I’ve been using a Fitbit for a couple of years now as a tool to lose weight and get in shape. The most useful part of the Fitbit for me is the daily log, where you have to write down what you eat every day. It calculates the calories you take in and compares them to what you’ve burned. Just knowing that I would have to write down a cheeseburger and fries keeps me away (most days) from a cheeseburger and fries. What I’m hoping is that, if I know I might have to write down three hours of “randomly paged through social media,” it’ll keep me from doing it in the first place.

This also got me thinking of the idea of a reverse horoscope. I still look up my horoscope every day in the newspaper, out of habit, the same way I read the comics even though I haven’t laughed at Hagar the Horrible since I was 9. The horoscopes in the Observer give you a sentence or two and a star rating. Here’s mine for this morning:

CAPRICORN: Get out and have some fun. A makeover will be rejuvenating. Someone from your past will offer insight. 5 stars.
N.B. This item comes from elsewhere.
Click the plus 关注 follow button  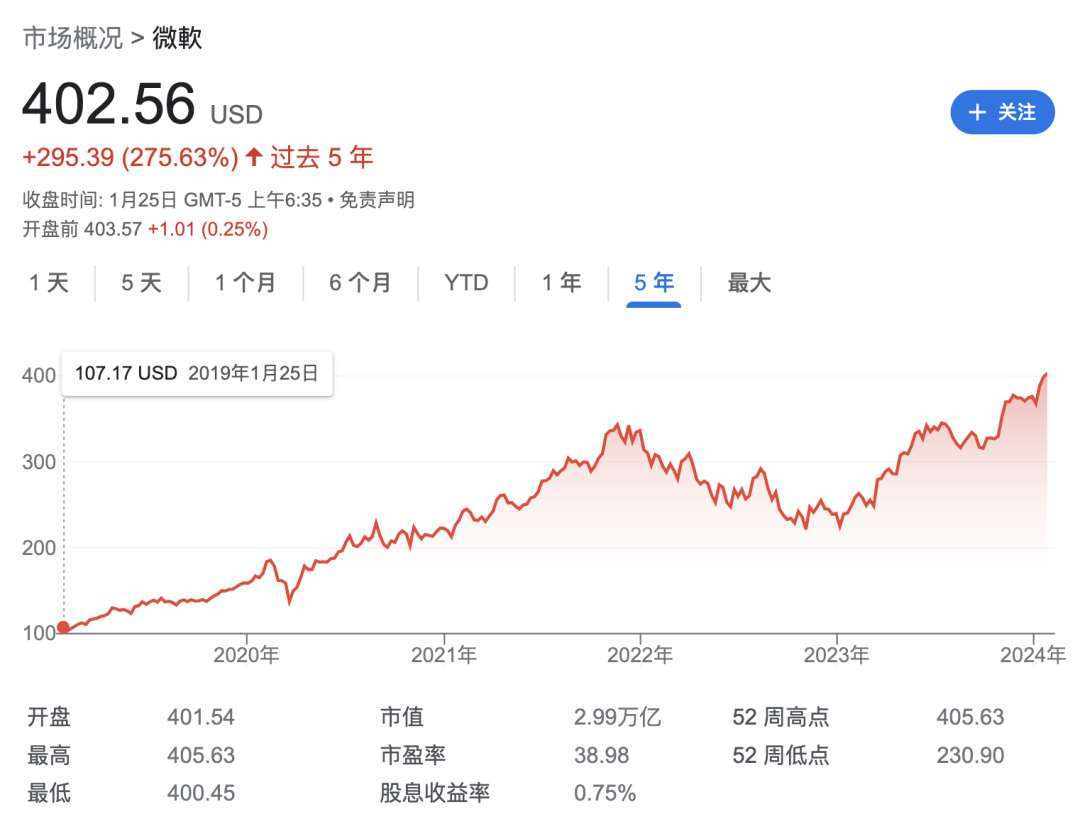[1002, 112]
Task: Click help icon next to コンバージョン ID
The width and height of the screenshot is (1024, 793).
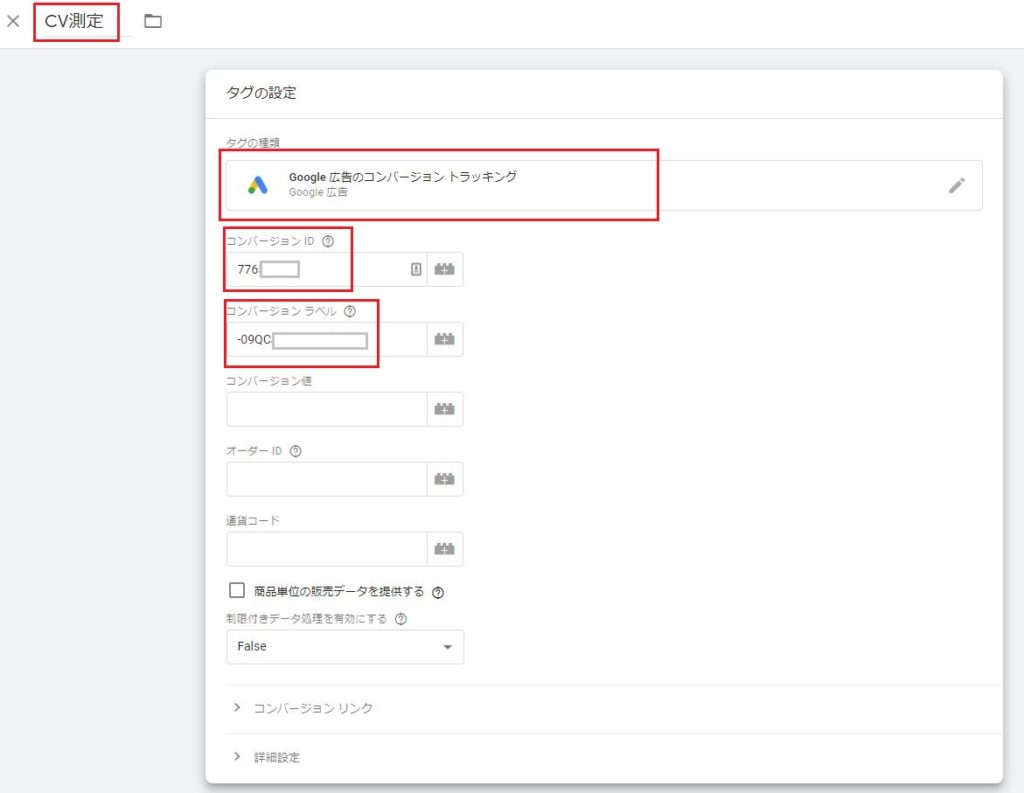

(I’m going to lay pretty steep odds against that makeover.)

But what if you had to write up your horoscope at the END of the day, based on what you actually did? Some days it might be embarrassing: You didn’t shower until after lunch, which was peanut butter and crackers. You spent an hour looking at dog toys on eBay. You do not currently own a dog. 1 star.

So these are a couple of my goals for the new year: Fill out the reverse calendar and see how I really use my time. Write a reverse horoscope and be honest about how I really spend my days.

Maybe that’s what they mean by a makeover. THE STARS ARE RIGHT AFTER ALL.